• _PAGE TEXT_

I wish I could recall for sure the name of the author. Maybe it is Arthur Shnitzler or Joseph Roth. In any case, a German Jewish writer, probably from Vienna. If you now who the author is please let me know.
Anyway, it's not about the who's who. It's about the vignette. I can't do it justice but here goes:
A cuckolded husband obsesses about his wife and her affairs. He sees her and him in many confirming circumstances. One day he follows his darling to their assignation. What does he see? A little preliminary stuff that couldn't be counted as proof in a court. And then the denouement. The assignee goes to the window and pulls down the shade.
"Ah, if only he hadn't pull the shades down. Then I would know."

• _TO DO_
**1)** Please print the piece about the jealous husband from "I wish I could" to "down the shade.".
**2)** Carry on the piece about the jealous husband from the point where it ends.
The material that comes next has no connection to the piece about the jealous husband.

• _INFORMATION SUPPLIED_
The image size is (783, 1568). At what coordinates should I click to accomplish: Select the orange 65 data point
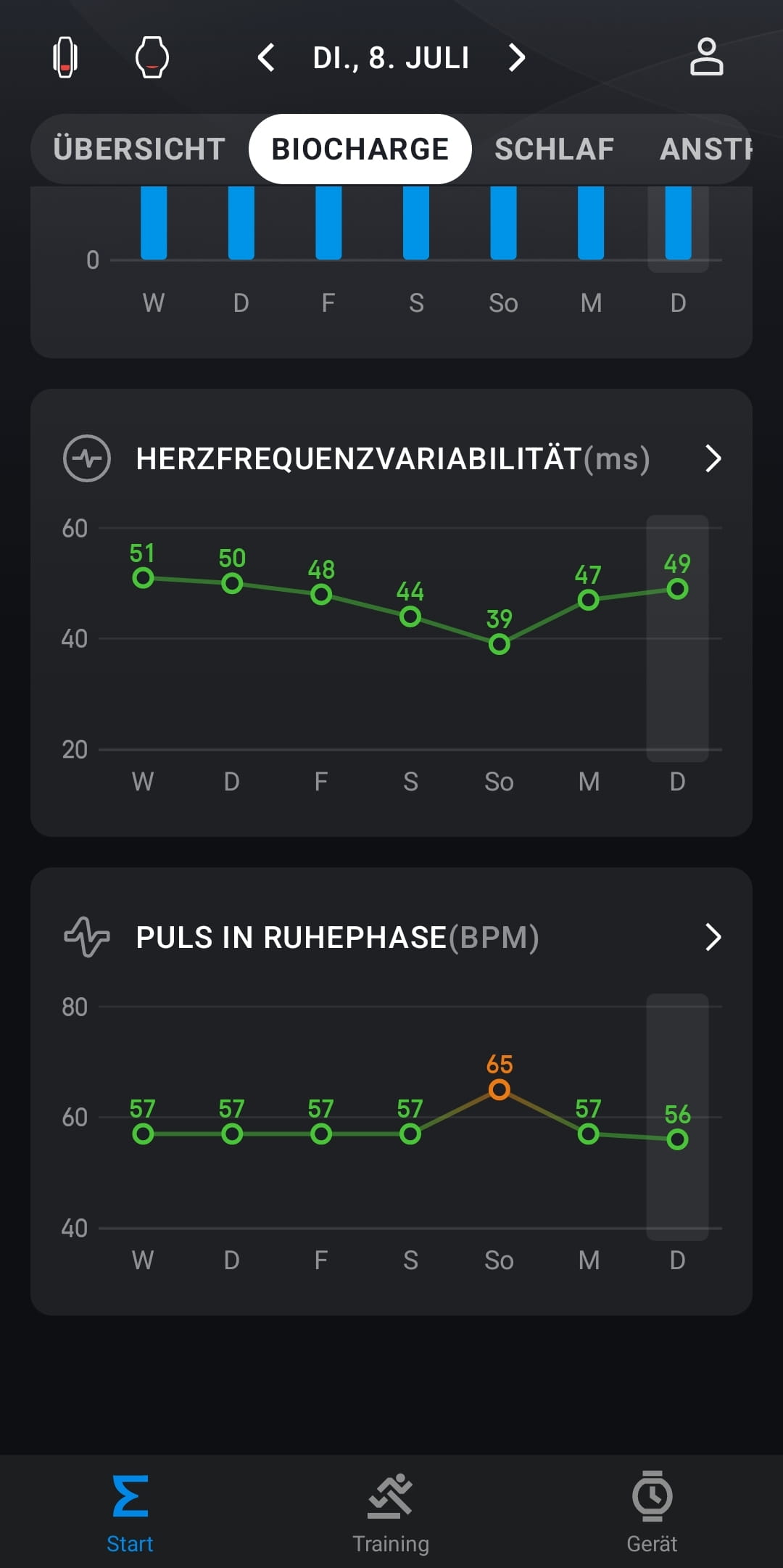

• _RESPONSES BY TASK_
**1)**
I wish I could recall for sure the name of the author. Maybe it is Arthur Shnitzler or Joseph Roth. In any case, a German Jewish writer, probably from Vienna. If you now who the author is please let me know.
Anyway, it's not about the who's who. It's about the vignette. I can't do it justice but here goes:
A cuckolded husband obsesses about his wife and her affairs. He sees her and him in many confirming circumstances. One day he follows his darling to their assignation. What does he see? A little preliminary stuff that couldn't be counted as proof in a court. And then the denouement. The assignee goes to the window and pulls down the shade.

**2)**
The United Nations International Atomic Energy Agency (IAEA) has at least twice in the last weeks reported significant discoveries of uranium tracings at the once hush-hush secret Syrian base that the Israelis destroyed earlier this year. The U.S. Army might have fumbled into a treasure hunt in its search for weapons of mass destruction in Iraq. But the Israeli Air Force is not MAD: it knew exactly where to go in Syria and what to do once its airplanes hovered.
The fact is that Syria signed the nuclear weapons non-proliferation treaty in 1969. Everybody knows that, like Iran, it is violating its own commitments.
But the IAEA can't bring itself to reach the obvious conclusion: like the cuckolded husband it says that Syrians have pulled down the shades. In fact, Syria--like the assignee in the story--has been acting in flagranti.